Work required » Below are the records; give the number of their lines that contain the word "screenshot" and nothing more.

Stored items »
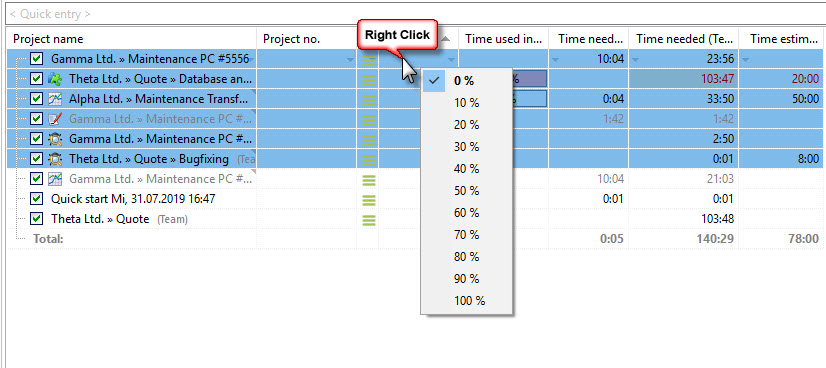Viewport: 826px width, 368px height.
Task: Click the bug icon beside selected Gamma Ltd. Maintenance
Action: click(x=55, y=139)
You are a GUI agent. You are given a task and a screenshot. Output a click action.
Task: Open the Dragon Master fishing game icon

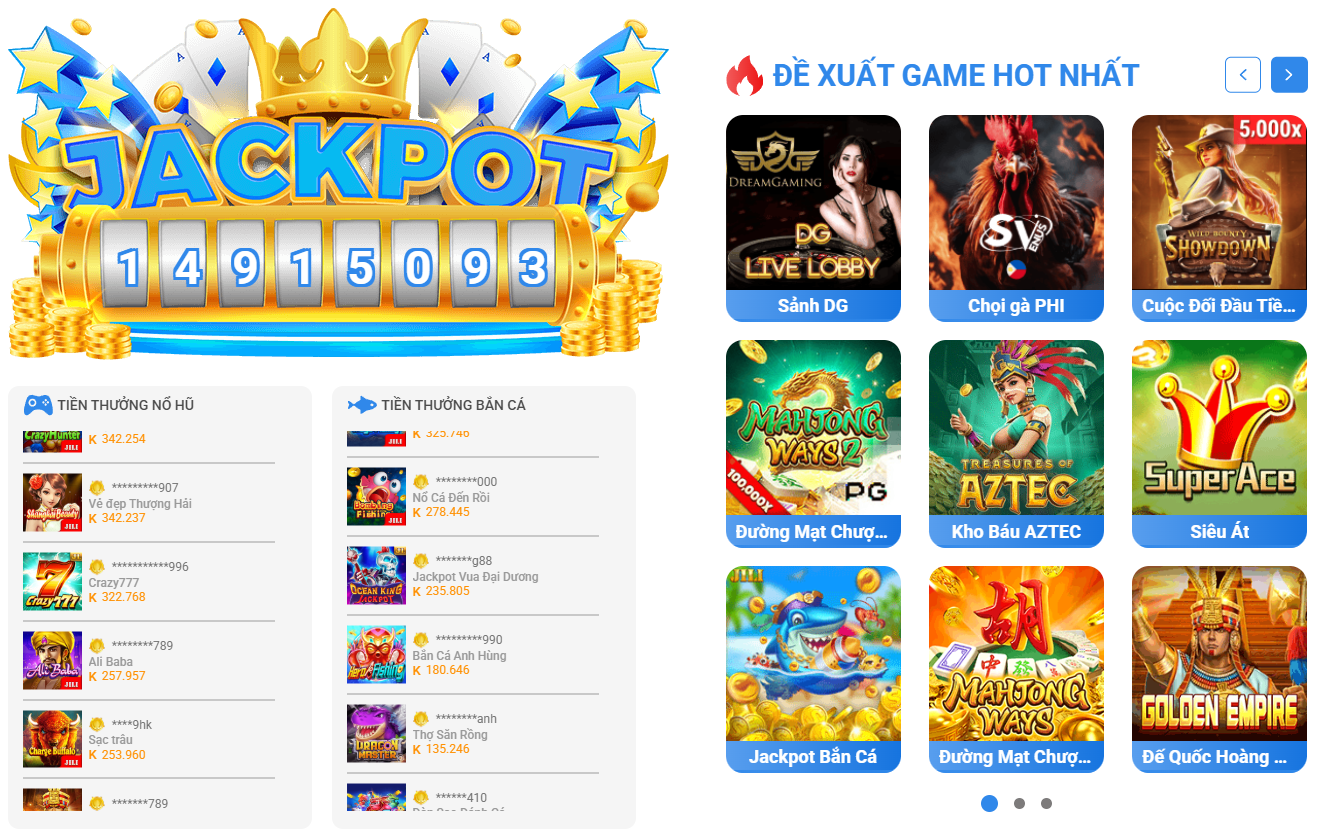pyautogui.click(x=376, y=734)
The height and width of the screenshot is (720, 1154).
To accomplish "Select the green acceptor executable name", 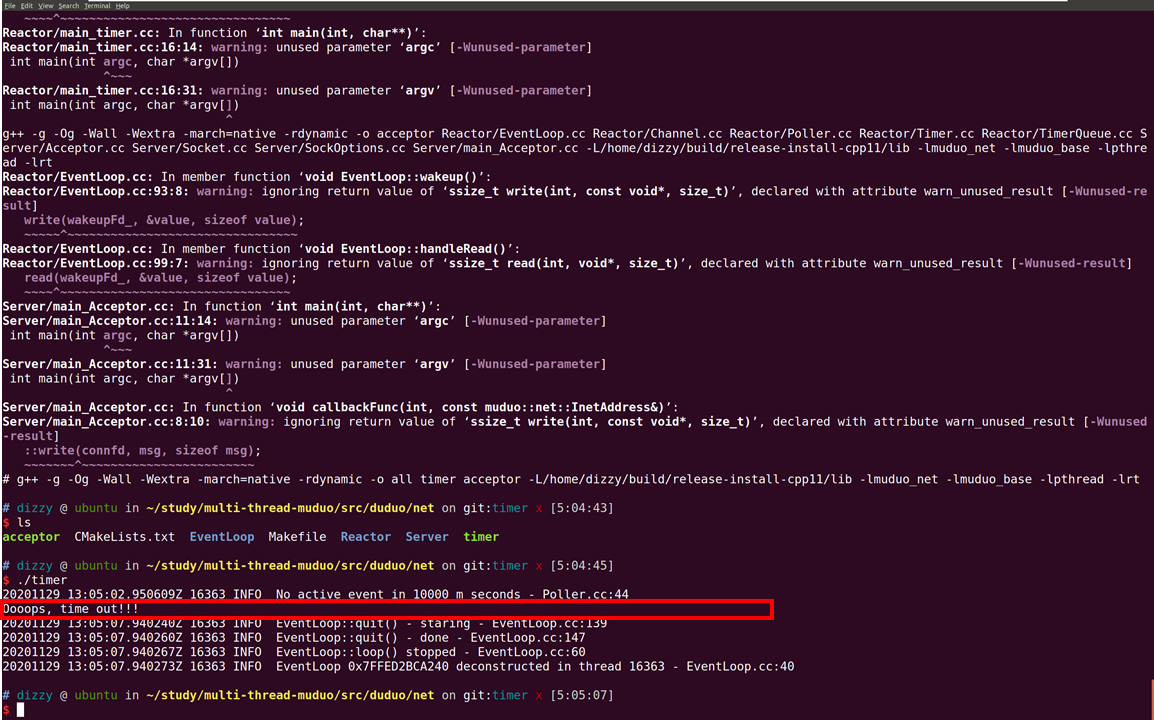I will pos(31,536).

Final answer » 2